Healthcare and Life Sciences

  • Turkey’s health expenditure has been growing rapidly since 2009. There is ongoing investment in large new public hospitals and a growing private healthcare sector.
  • The medical sector is growing. This is creating demand in the medical technology and digital health sub-sectors. Patient management, monitoring and engagement systems/technologies are being sought. Private healthcare providers are particularly active in seeking new technologies to keep them competitive.

Infrastructure – Rail

  • Turkey is transforming its rail transport infrastructure from conventional to high-speed systems, as well as expanding and improving its urban transport systems. A huge amount of investment is planned to improve north-south connectivity and the Trans-Asia railway connection.
  • Large municipalities need for sustainable mobility solutions in urban areas has led to increased investment in public transportation and openness to innovative solutions. This is creating demand for design and planning consultancy services, as well as high-tech systems. Innovative approaches to finance are also sought.

Infrastructure – Water

  • Turkey is a large market for water and wastewater solutions. Waste water treatment plants are expected to be rapidly expanded with 1501 new facilities. Opportunities exist in a wide range of areas.

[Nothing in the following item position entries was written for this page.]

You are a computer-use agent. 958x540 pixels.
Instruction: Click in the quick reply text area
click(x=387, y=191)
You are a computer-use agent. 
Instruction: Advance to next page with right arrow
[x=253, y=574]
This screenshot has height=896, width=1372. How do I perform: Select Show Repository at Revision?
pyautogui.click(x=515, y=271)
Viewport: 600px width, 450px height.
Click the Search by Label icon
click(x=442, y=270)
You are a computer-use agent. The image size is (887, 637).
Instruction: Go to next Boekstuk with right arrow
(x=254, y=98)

  • Turkey has very diverse mineral deposits due its complex geology. A major producer of industrial minerals, primary metallic minerals and lignite, Turkey ranks 10th in global mineral diversity.
  • It is particularly rich in boron and natural stone reserves and has serious lignite and gold production.
  • UK businesses have an excellent reputation with the Turkish mining industry and the UK is seen as a trusted supplier especially in electrical and safety equipment. There are also opportunities in exploration and geology, digital and satellite technology, and innovative equipment.